Most arrivals, rich or poor, six-packed or empty-handed, step inside the door to find nobody home. There is no foyer, no carpeting, no secretary, no bank of easy chairs. The visitor sees only a cluttered corridor opening into an enormous loftlike room. The floor is strewn with boat hulls and forms that from a distance look like hulls that have been sliced in two, stem to stern, with a cleaver.

Eventually, a man emerges from one of the doors, a stocky, medium-size fellow with an aureole of dark curls framing a high forehead and a pudgy face decorated with a wispy beard.
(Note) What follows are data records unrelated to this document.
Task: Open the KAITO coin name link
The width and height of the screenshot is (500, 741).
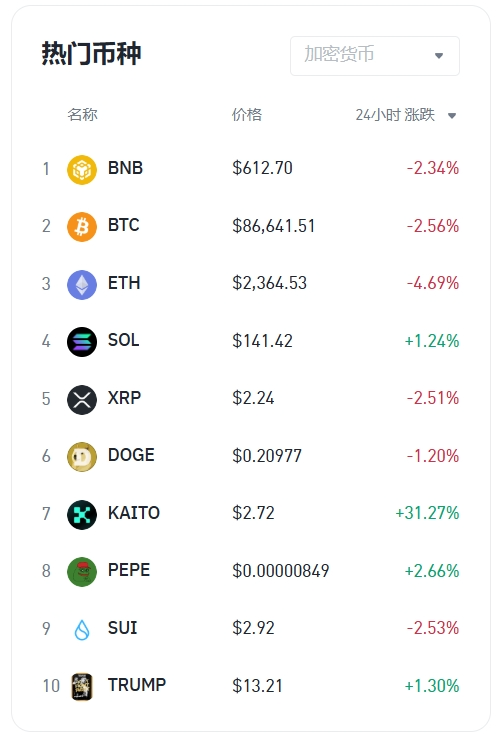Action: point(134,513)
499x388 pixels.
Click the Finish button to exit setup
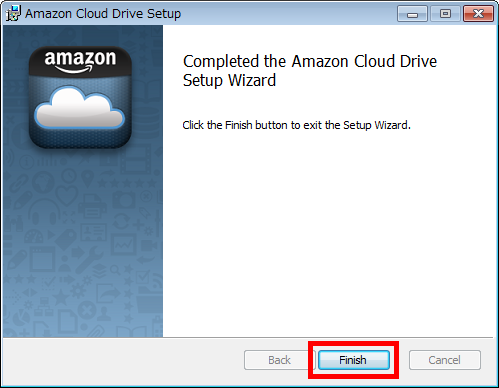tap(354, 360)
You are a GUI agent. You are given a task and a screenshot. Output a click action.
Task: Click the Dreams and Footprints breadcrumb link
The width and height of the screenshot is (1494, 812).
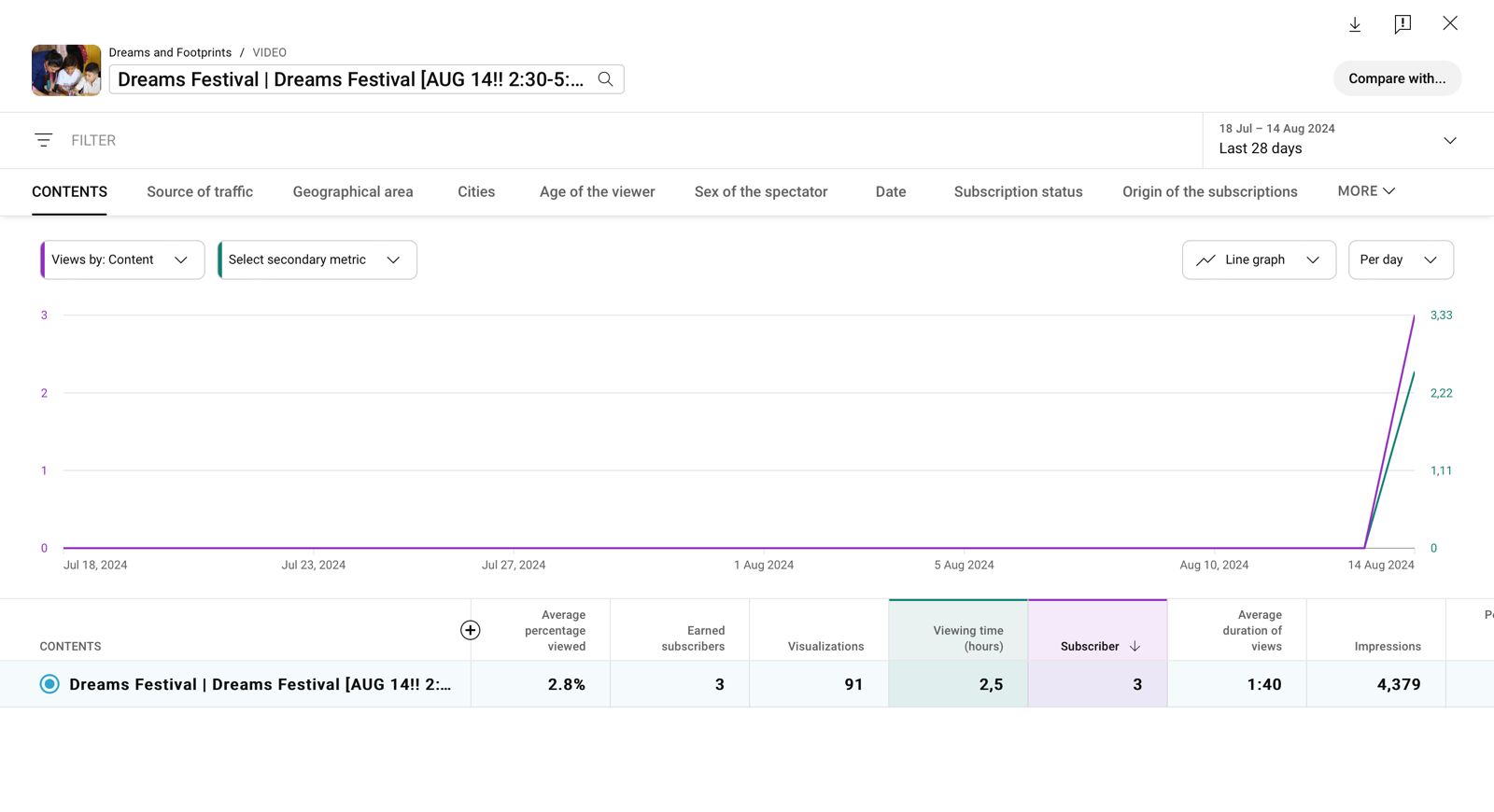click(170, 52)
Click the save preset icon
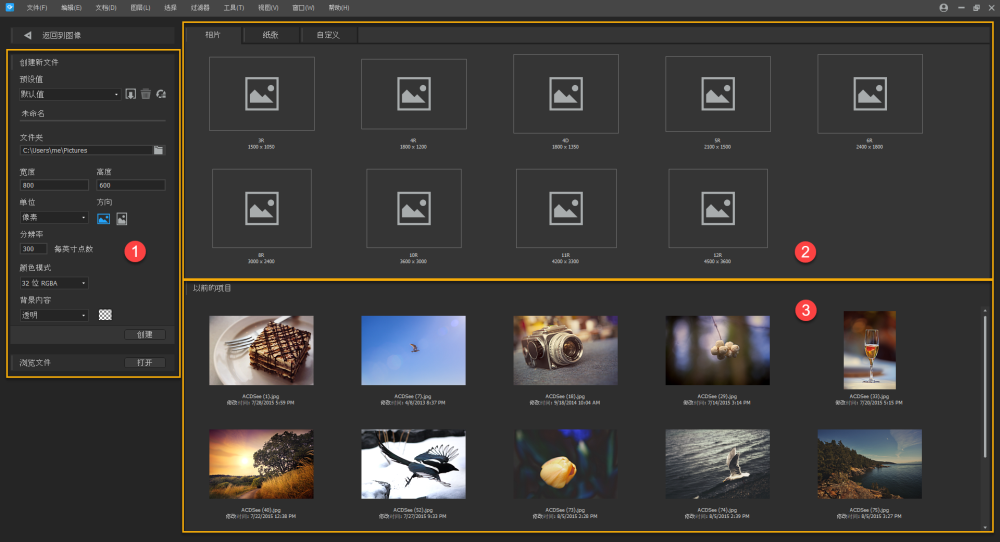 point(130,94)
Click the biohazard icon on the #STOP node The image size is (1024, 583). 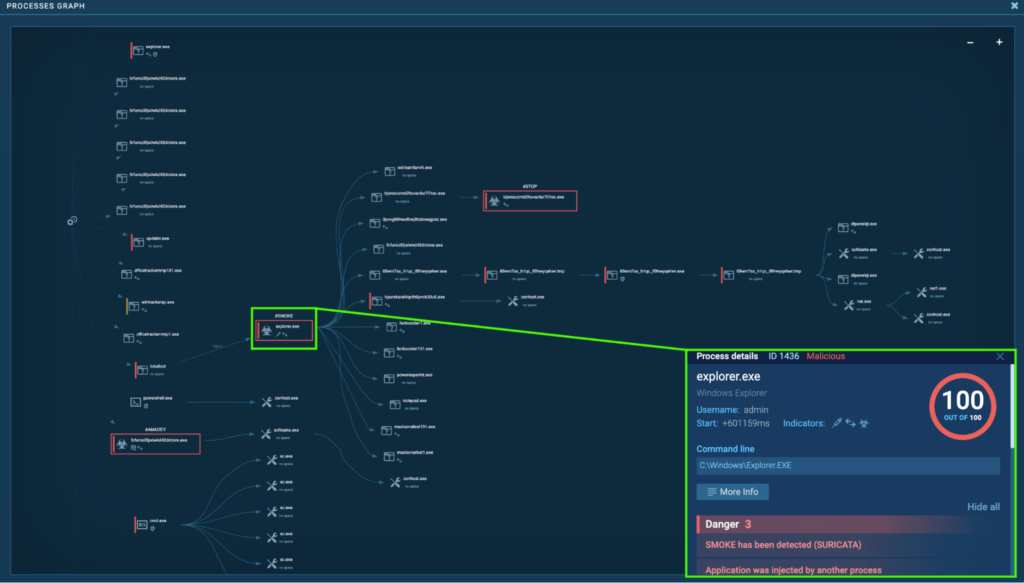[x=492, y=201]
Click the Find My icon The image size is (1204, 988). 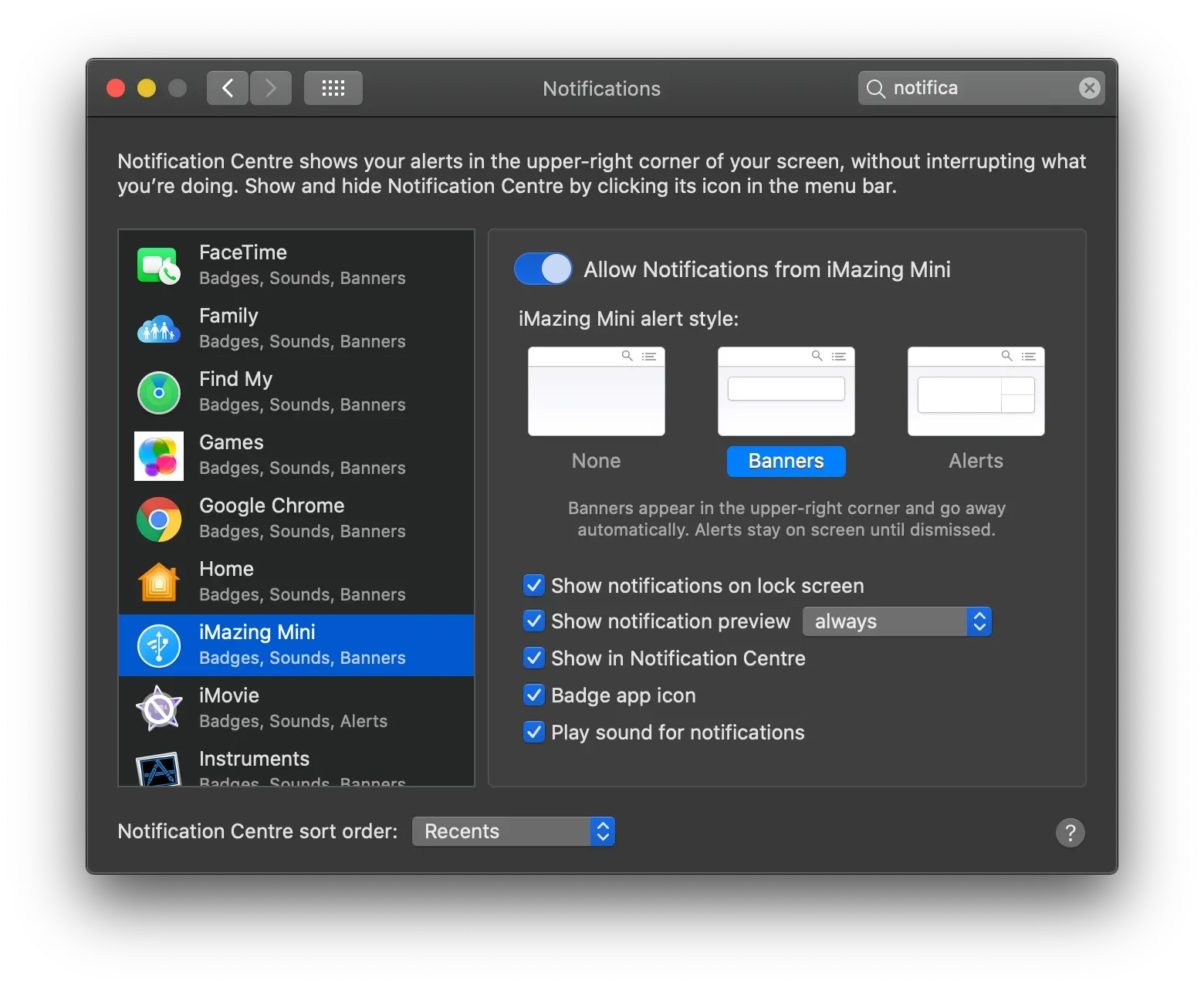(158, 392)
Unsmiling eyes, magnified by thick-lensed, shell-rimmed glasses, inspect the visitor, who finally breaks the silence. "I have an appointment with Bill Lee."

A hand is extended—in welcome or for the beer?
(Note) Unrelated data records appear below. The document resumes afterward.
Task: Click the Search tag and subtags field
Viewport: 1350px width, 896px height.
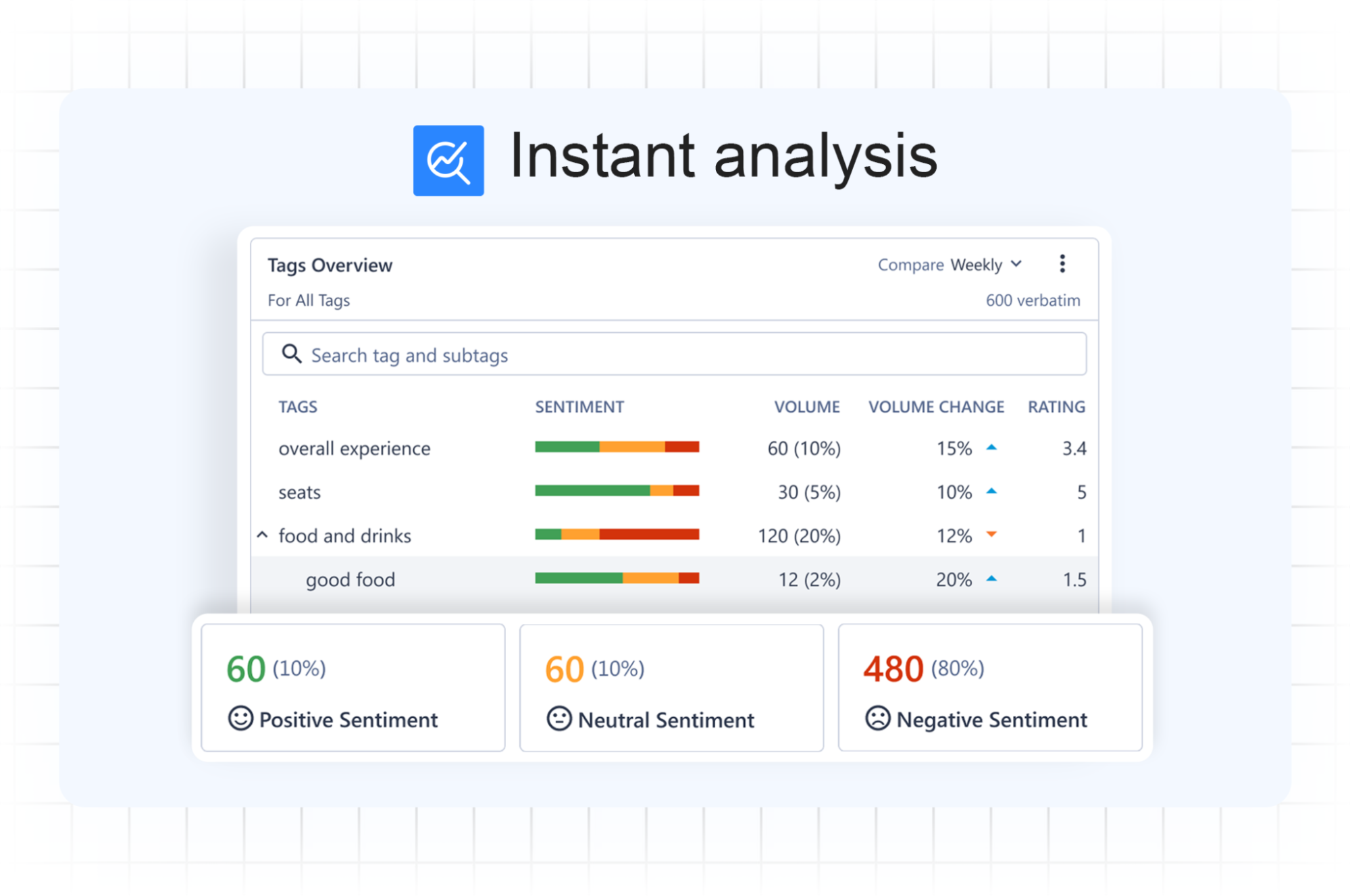Action: pos(608,354)
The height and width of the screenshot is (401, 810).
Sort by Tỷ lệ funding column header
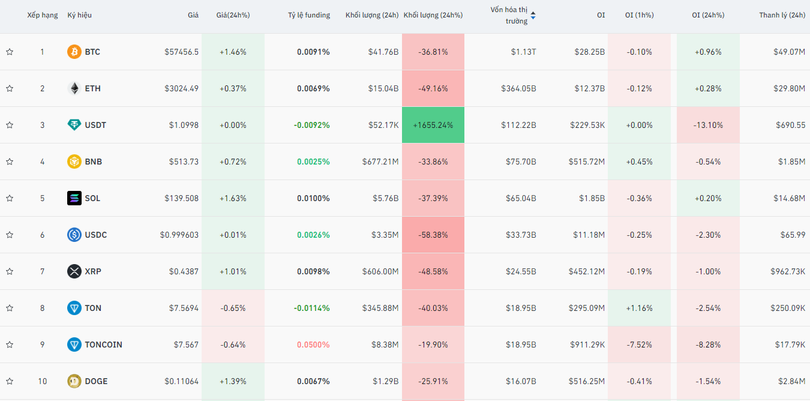click(x=308, y=16)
"I'm Lee," says the greeter. "You bring a six-pack?"

The beer is produced and accepted.

"Okey dokey," says Bill Lee and turns back toward the door.
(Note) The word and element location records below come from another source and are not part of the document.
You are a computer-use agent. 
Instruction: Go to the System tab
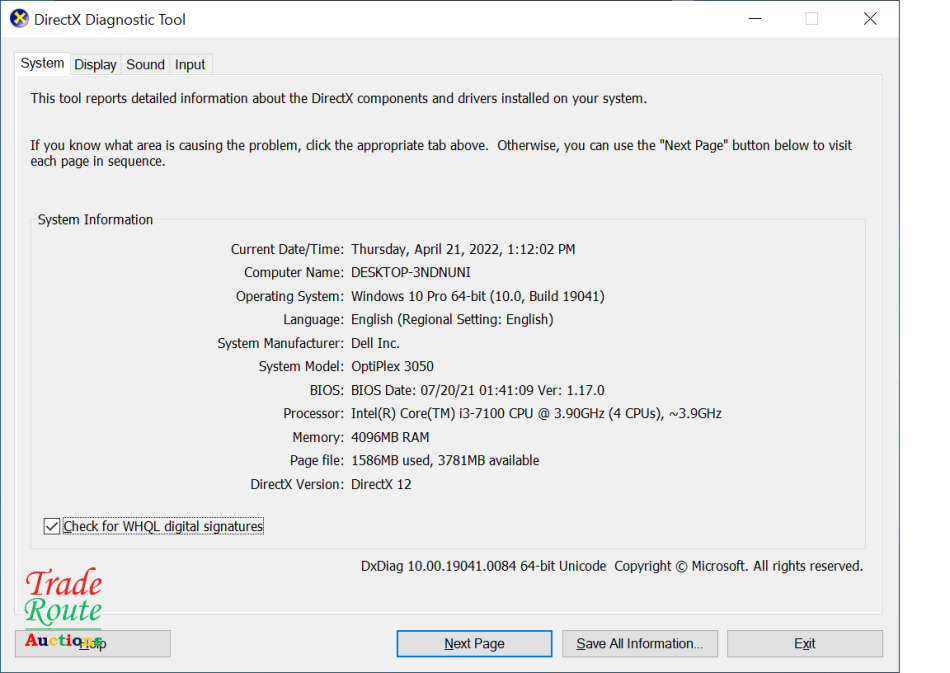click(x=42, y=63)
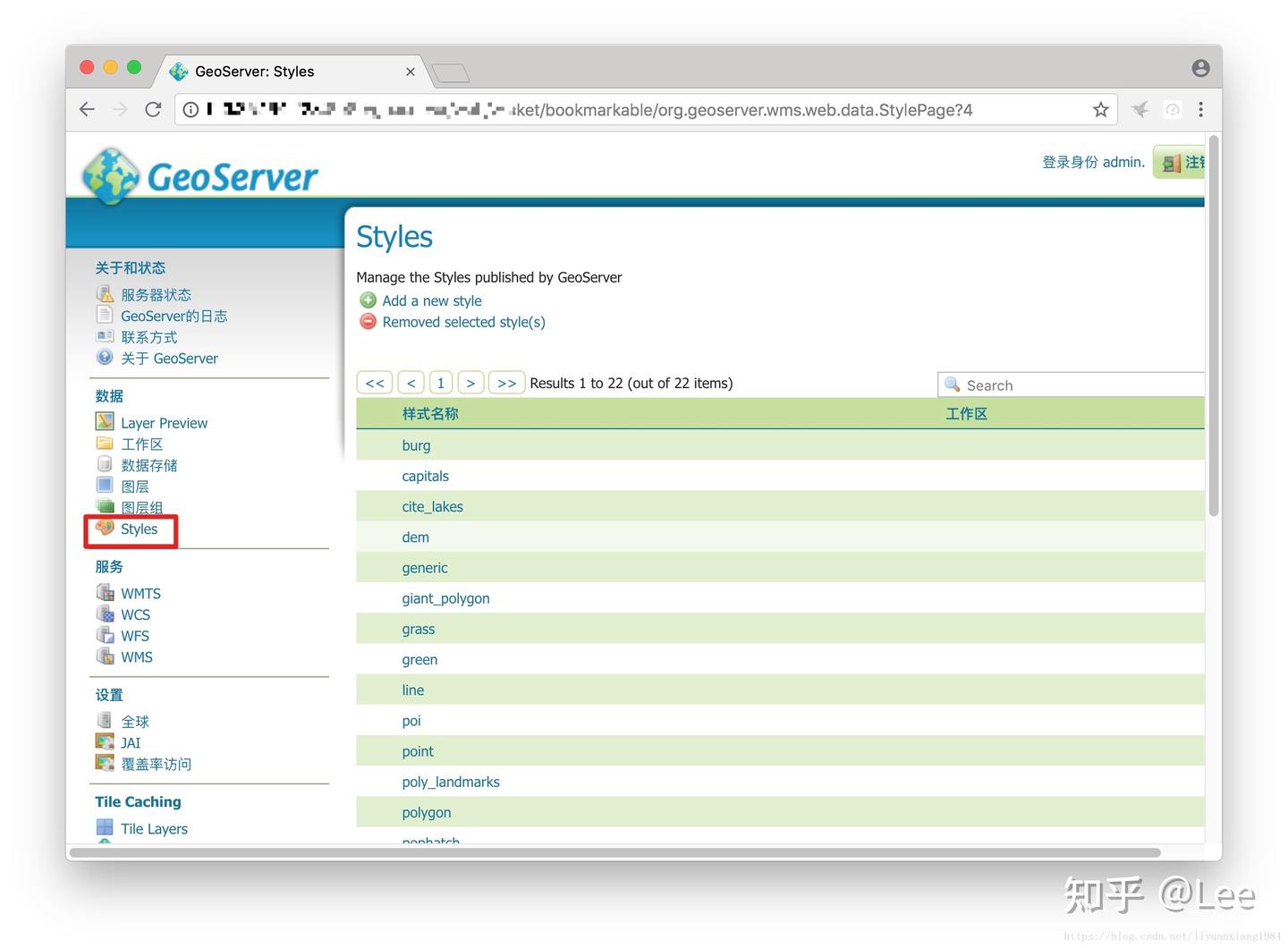Sort styles by the 样式名称 column header
Screen dimensions: 1288x948
point(429,413)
Okey dokey? The visitor follows, trying to remember the last time he heard that expression. Is this morose, shambling figure in the saggy old sweater—it would hang to the seat of his pants if the seat of his pants weren't already drooping halfway to the back of his knees—is this really the roistering, party-loving sailor who has been called "the king of the downhill racers"? Can this be the carefree builder whose ultralights won seven out of 19 trophies in Trans-Pacific yacht racing in 1975 and who, this past summer, was first to finish the Victoria-Maui International race?

Well, yes and no. The roisterous, boisterous Bill Lee is on public display only at the end of triumphant ocean races, when the smile he reserves for old friends goes public and the six-packs yield to champagne and mai-tais. And why is that Bill Lee happy? Because the boats he designs go like—as well as with—the wind. That's the Bill Lee, warmed by tropic rum and bedecked with leis, who told a Honolulu reporter after he finished first in the 1977 Transpac, "We sail for the fun of it—any excuse for a party. We don't even like to maintain a boat. It cuts into valuable party time." In the rush of that success, in which his boat bettered the 6-year-old record of nine days, nine hours, six minutes and 48 seconds by nearly a whole day, Lee told another writer, "We weren't out to break Windward Passage's record. We knew we could do that. The mark we wanted was Eric Tabarly's 1969 time of eight days and 13 hours in his trimaran Pen Duick IV. And we beat that by nearly two hours."

This man in the hen house is the other Bill Lee, the wary and suspicious wizard who has become one of the most controversial figures in racing-yacht design. And it was here that his masterpiece, the 67-foot, 22,000-pound sloop Merlin, was conceived and sent out to create new interest in yachting and to outrage the yachting Establishment. The crowds that throng Diamond Head and Lahaina at the conclusion of the biennial Trans-Pacific and Victoria-Maui International ocean races aren't there to see traditional yachts wallow home to victory on corrected time. They are there to see the Merlins and the Drifters and the Rag-times come home across the vast savannas of the sea as though they were, in truth, pursued by the hounds of heaven.